Wahlbetiligung zwölf Prozent höher als im Bundesschnitt

Die Stiepeler Bürger sind die Bochumer, die am häufigsten wählen gehen. Knapp 84 Prozent gaben hier ihre Stimme ab bei der vergangenen Bundestagswahl im Jahr 2013. Die Wahlbeteiligung war zwölf Prozent höher als im Bundes- und Bochumschnitt.

Warum das so ist, versteht man besser, wenn man sich von Manfred Bindemann und Anne Burdeßa den Stadtteil zeigen lässt. Von dem Langendreerer, der in Stiepel als Dorfschutzmann und DLRG-Ehrenvorsitzender seine zweite Heimat gefunden hat, und von der Vorsitzenden der Flüchtlingshilfe, die, seit sie 17 Jahre alt war, in Stiepel wohnt und sagt: „Das ist ein Wohlfühlort, ich will hier nicht mehr weg.“

Anne Burdeßa hat sich schon in den 90er Jahren für Flüchtlinge engagiert.
Anne Burdeßa hat sich schon in den 90er Jahren für Flüchtlinge engagiert. © Olaf Fuhrmann

Als am 23. November 2015 die Flüchtlinge nach Stiepel kamen, gehörte Anne Burdeßa zu den ersten, die sie begrüßt haben. Nach einer Info-Veranstaltung der Stadt half sie bei der Gründung des Vereins Flüchtlingshilfe, sammelten Spendengelder. Es waren über 50 Stiepeler, die sich monatelang engagierten; noch immer kümmern sich zahlreiche um die Menschen, die sich hier integrieren, noch immer halten Freundschaften, die geschlossen wurden in dieser schwierigen Zeit.

ERFASSTE DATEN
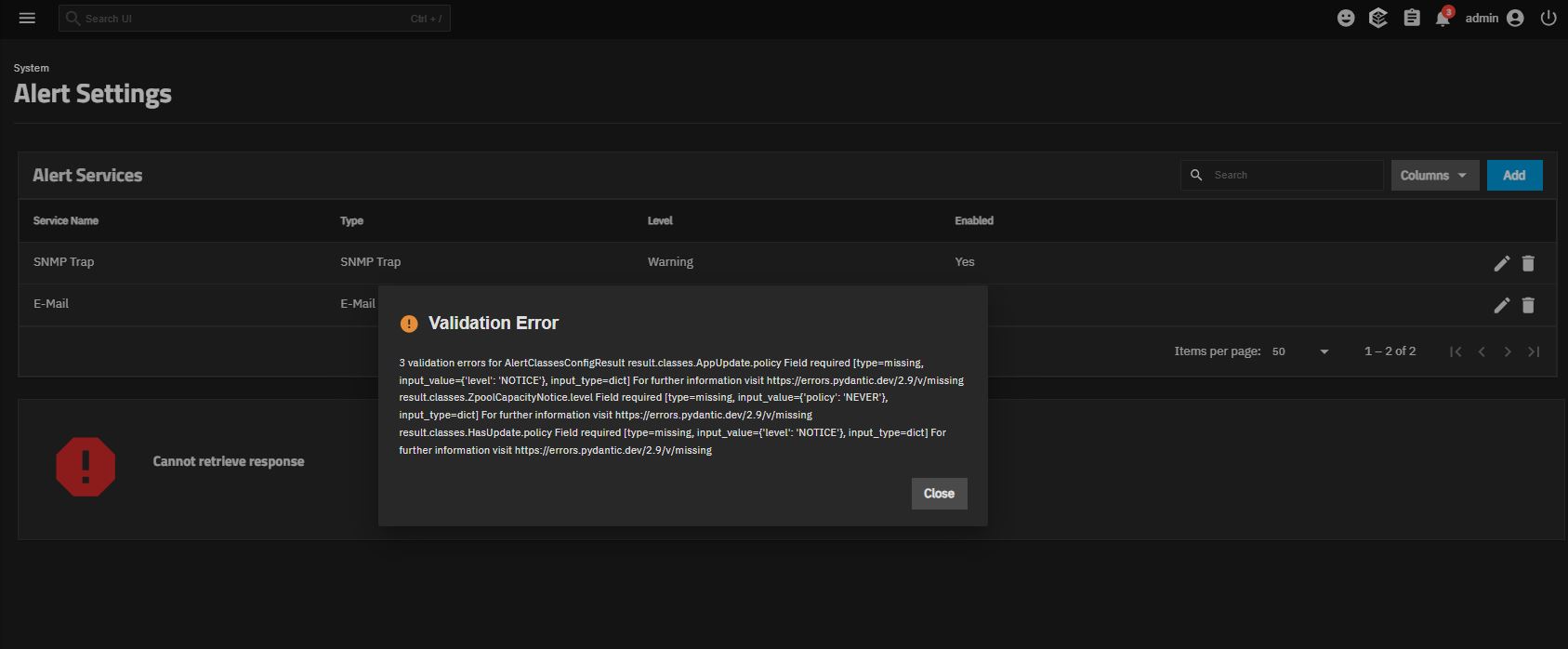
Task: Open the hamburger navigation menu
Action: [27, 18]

---

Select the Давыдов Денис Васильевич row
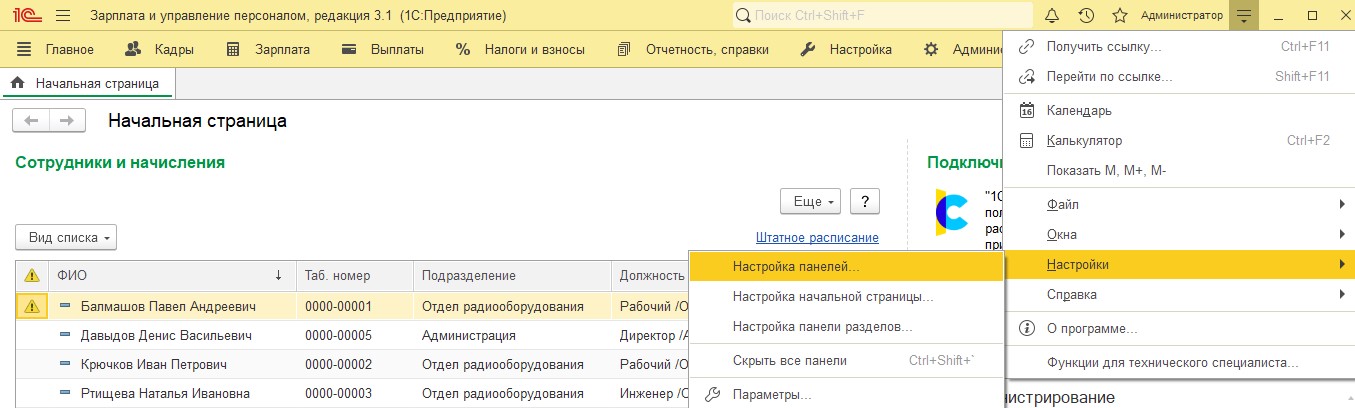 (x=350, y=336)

...

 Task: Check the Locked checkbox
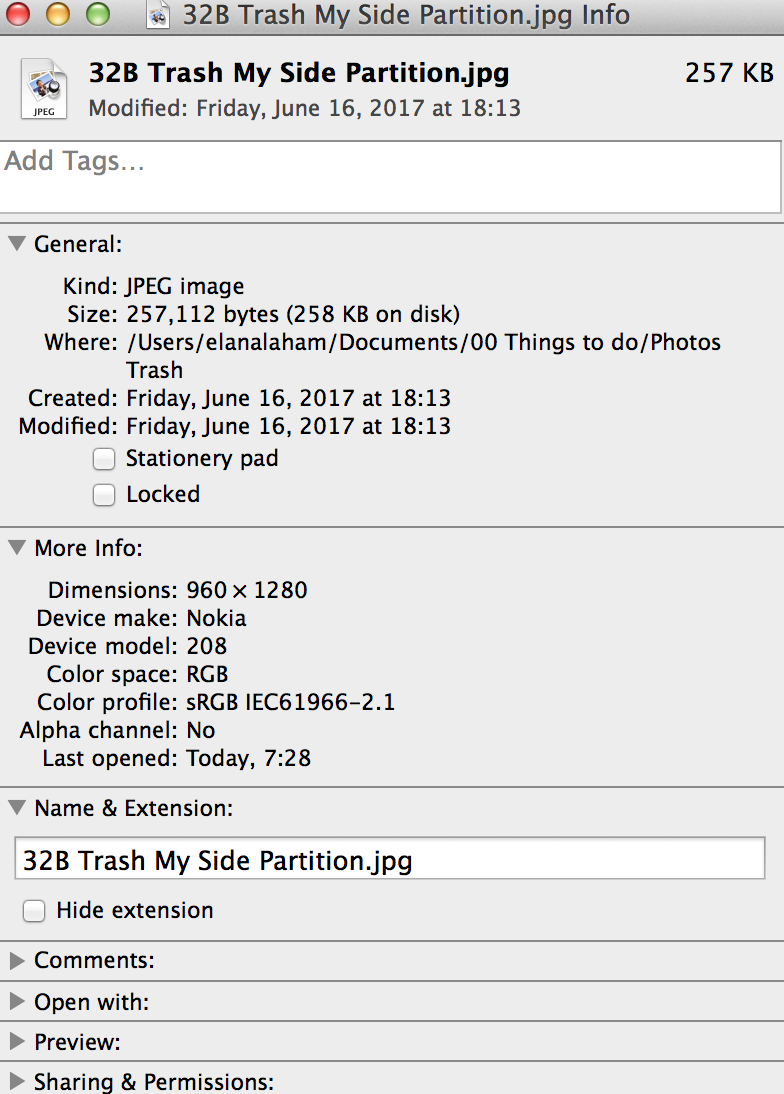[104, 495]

AUFGABE A
Wie hoch war laut dem Text über Stiepel die Wahlbeteiligung dort bei der Bundestagswahl 2013?
AUFGABE B
Führen Sie den Text über den Bochumer Stadtteil Stiepel im selben Stil um einige Sätze weiter.
Die Datensätze stammen aus einer anderen Quelle als der Text.

LÖSUNG A
Knapp 84 Prozent.

LÖSUNG B
Anfeindungen gegen Flüchtlinge in den 90er Jahren

„Die Bereitschaft zu helfen, das Engagement war sehr groß“, erinnert sich Anne Burdeßa, die es anders erlebte, als in den 90er Jahren die Kriegsopfer aus dem Kosovo kamen, als sie sich auch schon für die Geflüchteten einsetzte und deutlichen Gegenwind spürte. „Jetzt haben wir während unserer Arbeit nie Anfeindungen bekommen.“

Es sind der ehrenamtlich gepflegte Kreisverkehr, es ist die Stiepeler Dorfkirche, um deren Erhalt sich seit zwölf Jahren der Verein der Freunde und Förderer kümmert, es ist das Kloster, zu dessen Pfarrfesten der Bischof kommt, und das alte Wasserwerk nebenan, dessen Kellergewölbe die Bezirksvertretung in einen Konzertsaal umfunktionieren ließ: An vielen Ecken ist spürbar, dass sich die Stiepeler um ihren Stadtteil bemühen.

CDU bekommt in Stiepel 50 Prozent der Stimmen

Den Kreisverkehr am Stiepeler Ortseingang haben Grundschüler gestaltet.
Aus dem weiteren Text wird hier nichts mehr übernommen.